Les rebelles détournent l’opérateur téléphonique du clan Kadhafi

Rebelles-a-l-entree-d-ajdabiya-sur-un-tankFree Libyana permet aux rebelles libyens et aux habitants de l’est du pays de téléphoner librement sans être contrôlés par Tripoli. Récit d’une opération digne d’un roman d’espionnage. Par Sébastian SEIBT (texte).

Les insurgés libyens et les habitants des zones sous leur contrôle ont de nouveau un accès au réseau téléphonique. Ce n’est pas le résultat d’une quelconque largesse de Tripoli, mais plutôt la conséquence d’une opération « commando » menée par une poignée d’hommes pour rétablir la communication en zone rebelle.

À Benghazi et dans l’est du pays, un nouvel acteur des télécommunications a donc fait son apparition il y a une semaine. Une petite équipe de Libyens habitant à l’étranger et opposés à Mouammar Kadhafi a créé Free Libyana en détournant les lignes de l’opérateur étatique Libyana.

« Toutes les communications qui passent par le réseau Libyana [sous contrôle de Mohamed Kadhafi, l’un des fils du leader libyen, NDLR] sont contrôlées par les autorités. En février, ils ont coupé l’accès à ce réseau à Benghazi et aux alentours », raconte à FRANCE 24 Ousama Abushagur, un Libyen des Émirats arabes unies qui est à l’origine de Free Libyana.
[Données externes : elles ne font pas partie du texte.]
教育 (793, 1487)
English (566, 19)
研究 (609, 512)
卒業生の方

Le « gazouilli » d’Ousama Abushagur annonçant que Free Libyana fonctionne.

Dans ces conditions, les forces armées rebelles avaient du mal à s’organiser convenablement. Certains utilisaient des téléphones satellitaires, mais d’autres avaient recours à des moyens beaucoup plus rudimentaires comme des drapeaux (rouge pour signifier qu’il faut reculer, vert pour dire d’avancer), rapporte le Wall Street Journal dans son édition de mercredi. Les Libyens habitant la région de Benghazi n’avaient, quant à eux, aucun moyen de tenir leurs proches à l’étranger informés.

Plusieurs millions de dollars

« C’est la situation humanitaire inacceptable qui nous a décidés à agir », se souvient Ousama Abushagur. Ce Libyen, qui a fait ses études aux États-Unis et a travaillé notamment pour Netscape (l’un des premiers navigateurs internet), sait qu’il est possible de détourner les lignes téléphoniques.

Reste à traduire en pratique les belles théories. Début mars, il réussit à convaincre des ingénieurs télécoms de lui prêter main forte et des « généreux donateurs » pour financer cette équipée sauvage numérique. « Nous avons acheté tout le matériel nécessaire pour une connexion téléphonique par satellite et pour mettre en place la base de données des numéros de téléphone », explique Ousama Abushagur qui précise simplement que ces achats « ont coûté plusieurs millions de dollars ».

En parallèle, ils prennent contact avec des ingénieurs de Libyana à Benghazi. Ces derniers leur communiquent discrètement des données essentielles pour réussir à pirater l’opérateur téléphonique détenu par un fils de Mouammar Kadhafi.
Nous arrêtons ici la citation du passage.